Exercise prompt: Below are the entries; give again exactly the lines from the one mentioning "[Youtube] (358, 140)" through the one mentioning "ліпка (330, 808)", inclusive.

Excerpted records:
>>

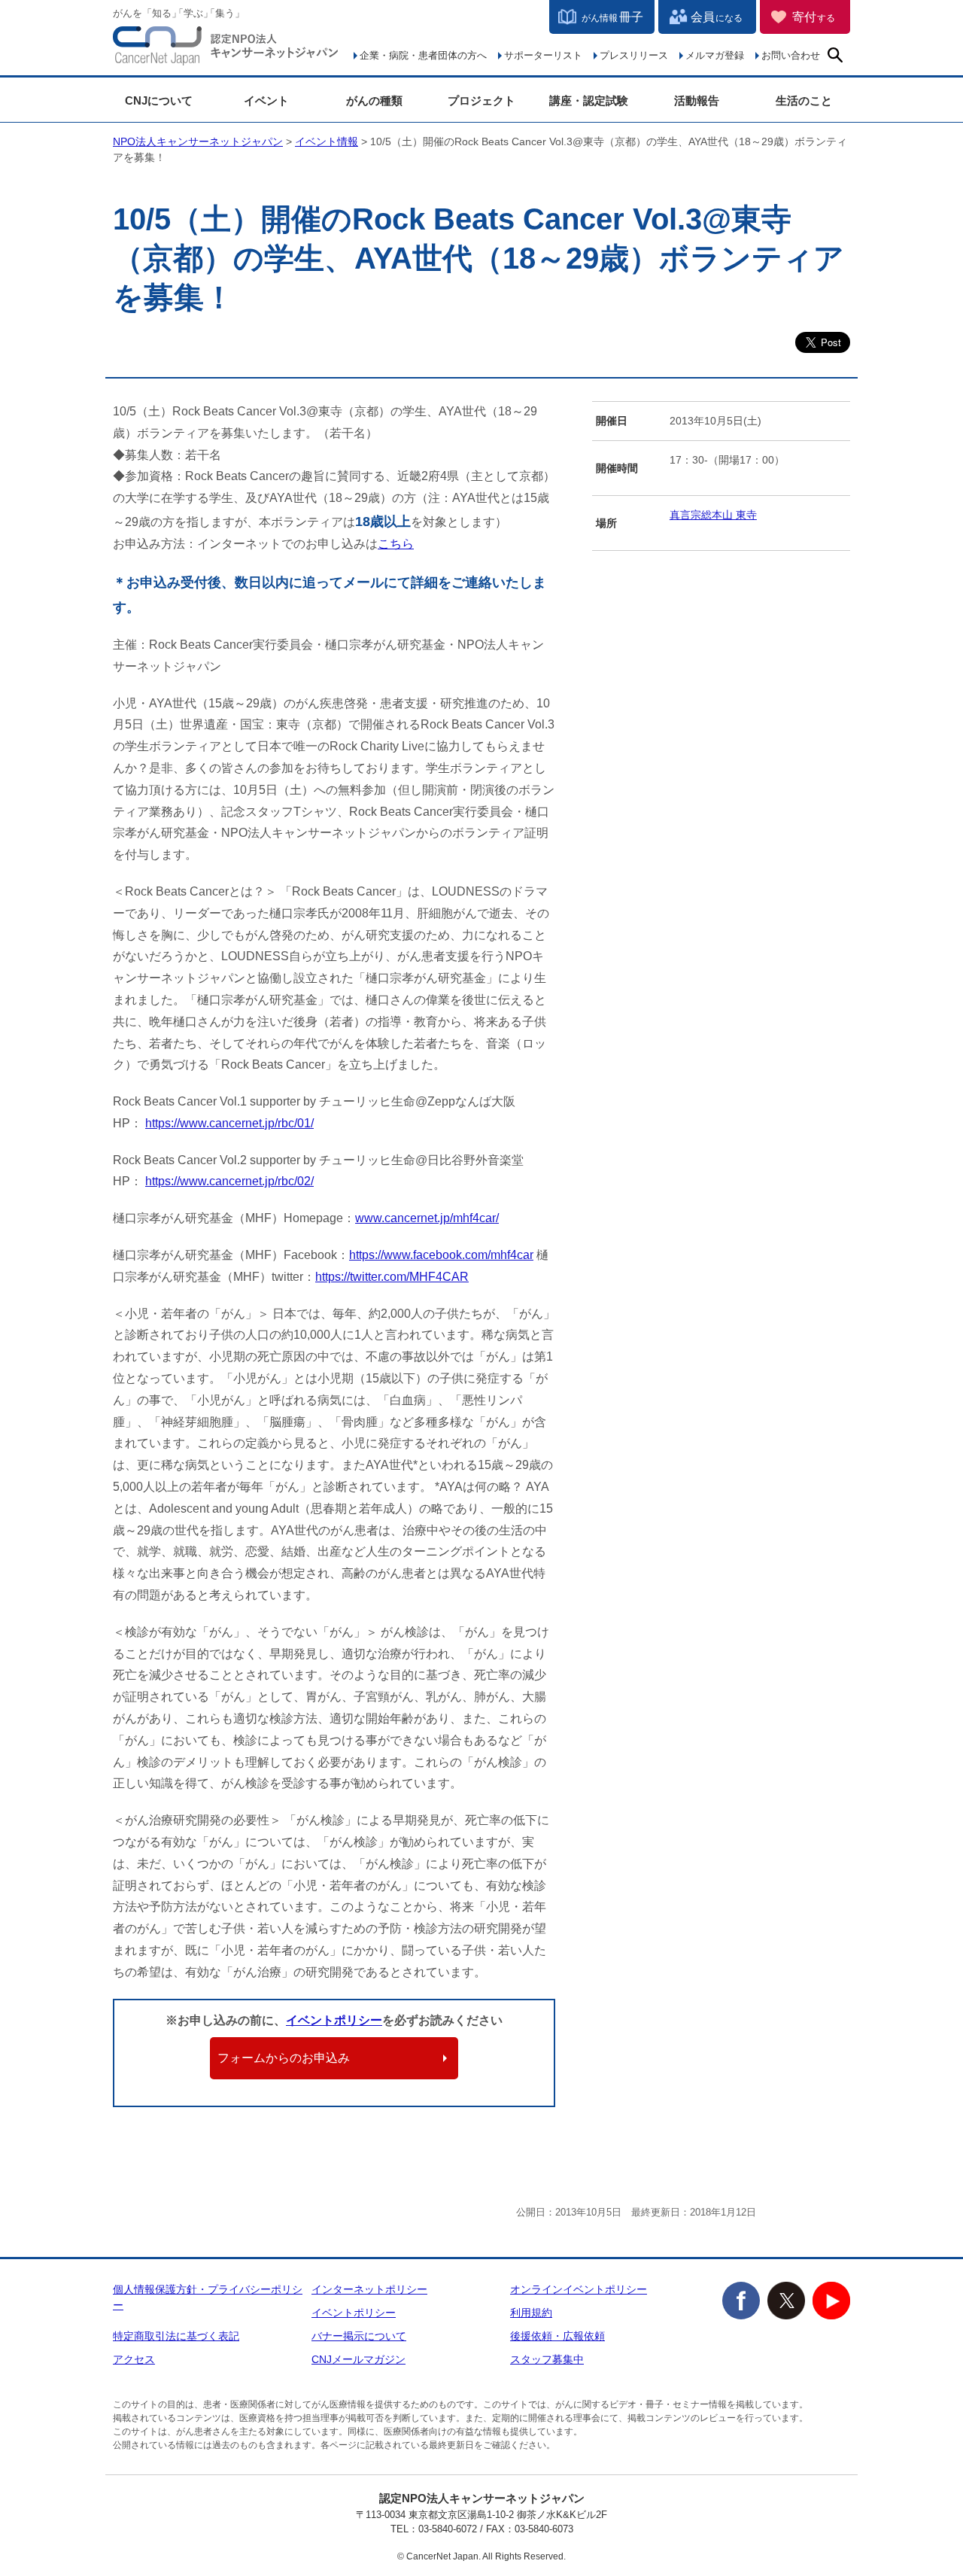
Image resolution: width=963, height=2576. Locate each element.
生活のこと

<<
>>

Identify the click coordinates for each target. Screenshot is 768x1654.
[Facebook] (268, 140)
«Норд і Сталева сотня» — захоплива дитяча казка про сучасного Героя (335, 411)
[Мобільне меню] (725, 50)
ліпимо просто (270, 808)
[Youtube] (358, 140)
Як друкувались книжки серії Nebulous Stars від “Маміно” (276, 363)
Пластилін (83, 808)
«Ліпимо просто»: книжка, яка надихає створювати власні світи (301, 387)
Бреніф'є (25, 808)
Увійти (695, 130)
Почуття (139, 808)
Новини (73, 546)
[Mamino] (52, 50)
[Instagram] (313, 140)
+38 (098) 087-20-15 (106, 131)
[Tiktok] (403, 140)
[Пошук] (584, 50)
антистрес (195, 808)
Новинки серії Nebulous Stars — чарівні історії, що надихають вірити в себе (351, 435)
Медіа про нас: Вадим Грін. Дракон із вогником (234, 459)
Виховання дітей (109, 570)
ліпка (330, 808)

<<

Result of the task:
[Youtube] (358, 140)
Як друкувались книжки серії Nebulous Stars від “Маміно” (276, 363)
Пластилін (83, 808)
«Ліпимо просто»: книжка, яка надихає створювати власні світи (301, 387)
Бреніф'є (25, 808)
Увійти (695, 130)
Почуття (139, 808)
Новини (73, 546)
[Mamino] (52, 50)
[Instagram] (313, 140)
+38 (098) 087-20-15 (106, 131)
[Tiktok] (403, 140)
[Пошук] (584, 50)
антистрес (195, 808)
Новинки серії Nebulous Stars — чарівні історії, що надихають вірити в себе (351, 435)
Медіа про нас: Вадим Грін. Дракон із вогником (234, 459)
Виховання дітей (109, 570)
ліпка (330, 808)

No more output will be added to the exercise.